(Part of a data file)

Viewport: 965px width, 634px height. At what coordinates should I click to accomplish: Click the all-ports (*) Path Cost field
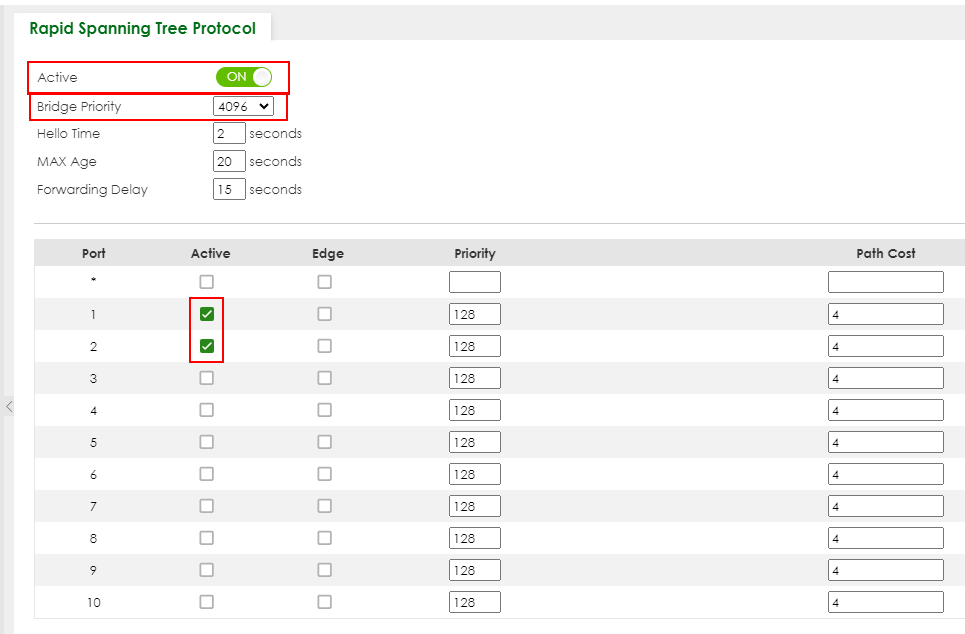tap(886, 282)
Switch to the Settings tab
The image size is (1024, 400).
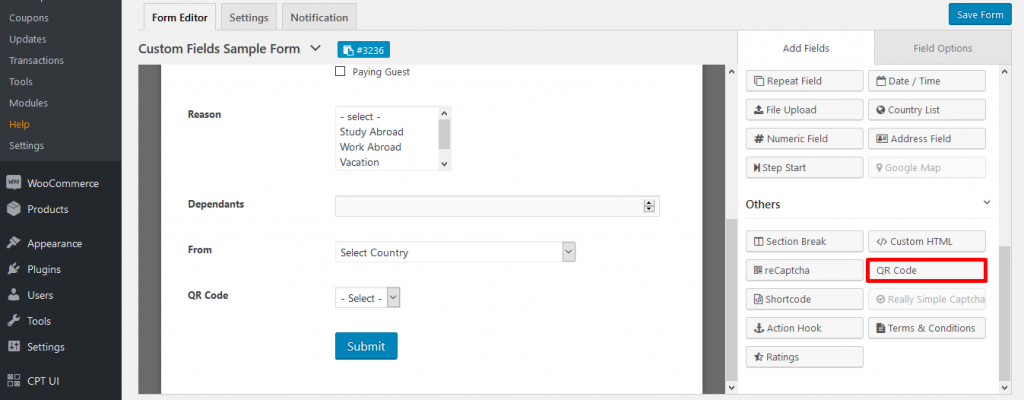(x=248, y=17)

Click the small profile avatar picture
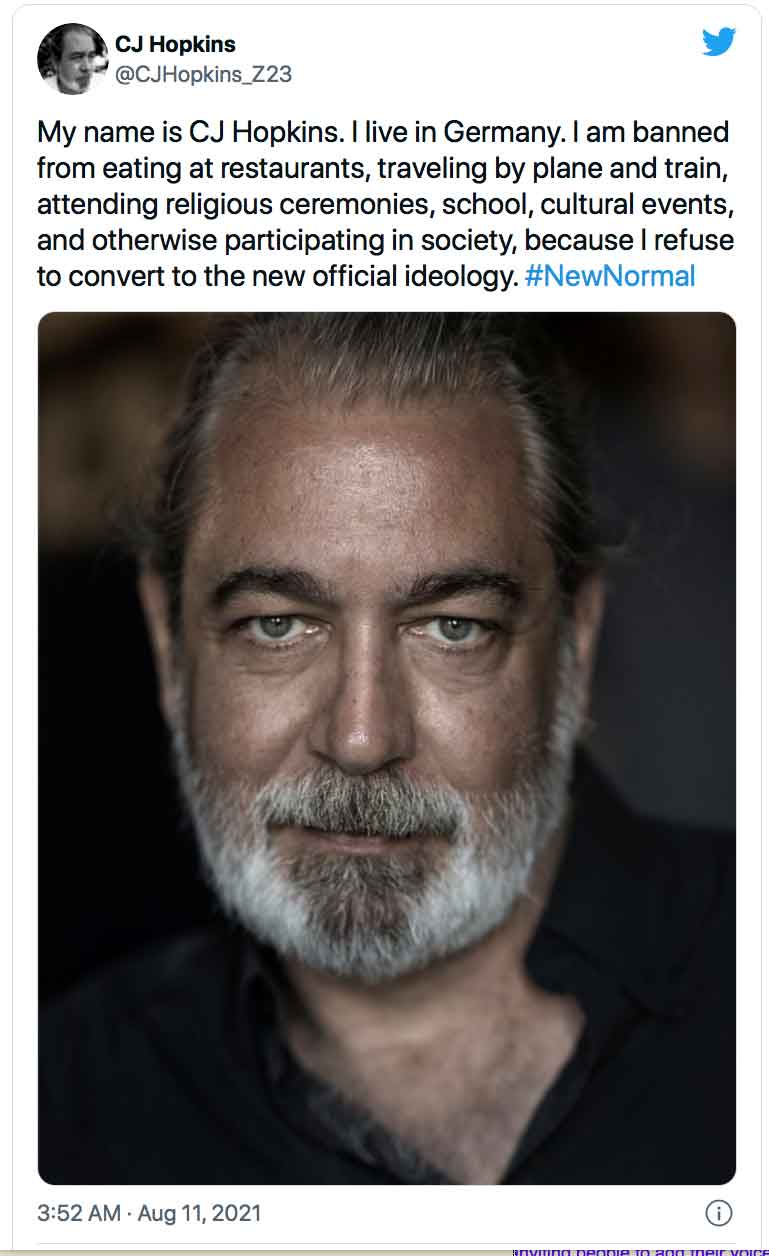tap(72, 59)
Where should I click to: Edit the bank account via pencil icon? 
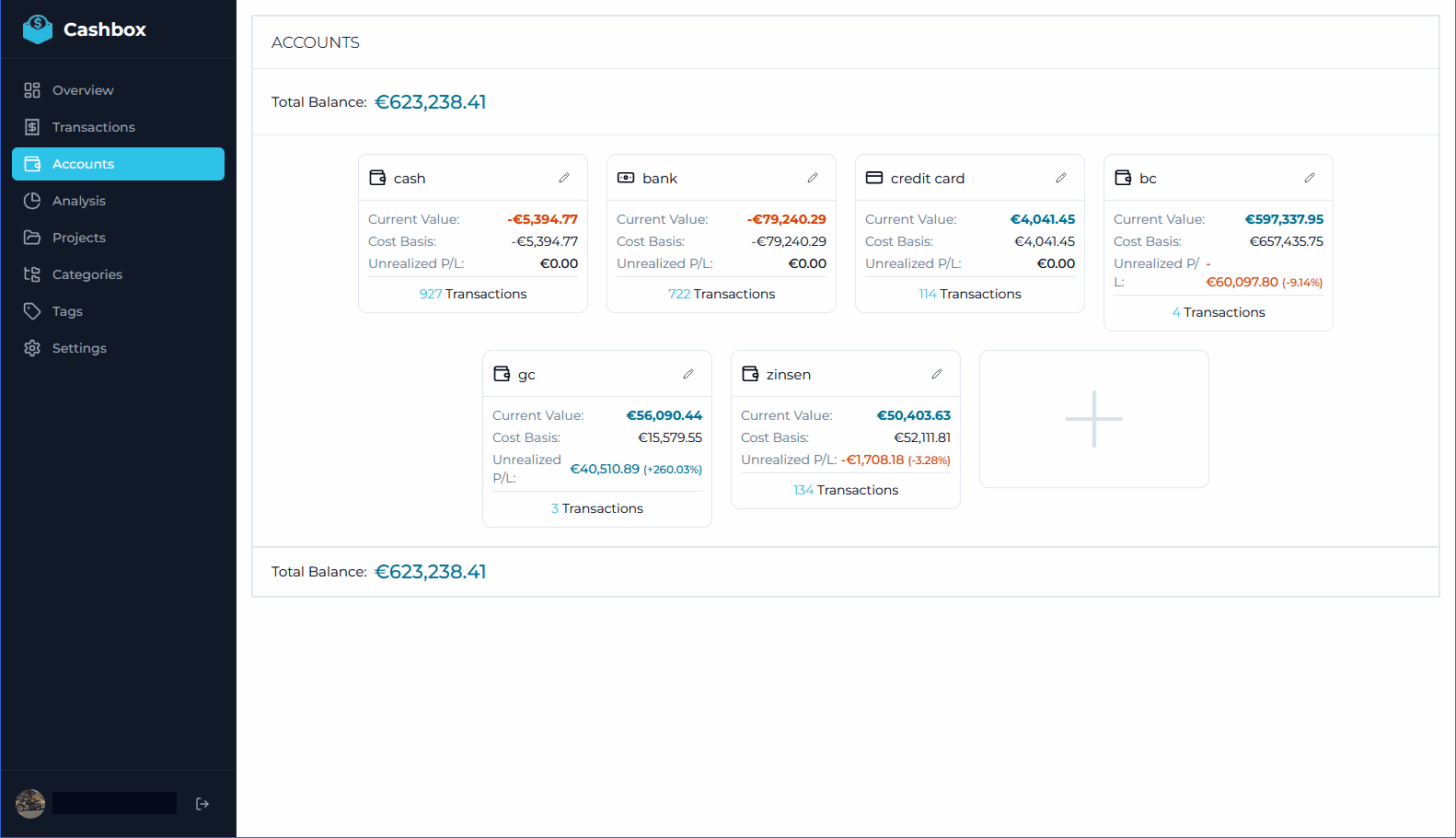(813, 178)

• [What the exercise asks]
Please update the lines from the line with "Where should I" up to and including the last line, replacing "pencil icon" with "edit icon" and changing nothing else. Leave the pictures out of your answer.

• [Expected answer]
Where should I click to: Edit the bank account via edit icon? 
(813, 178)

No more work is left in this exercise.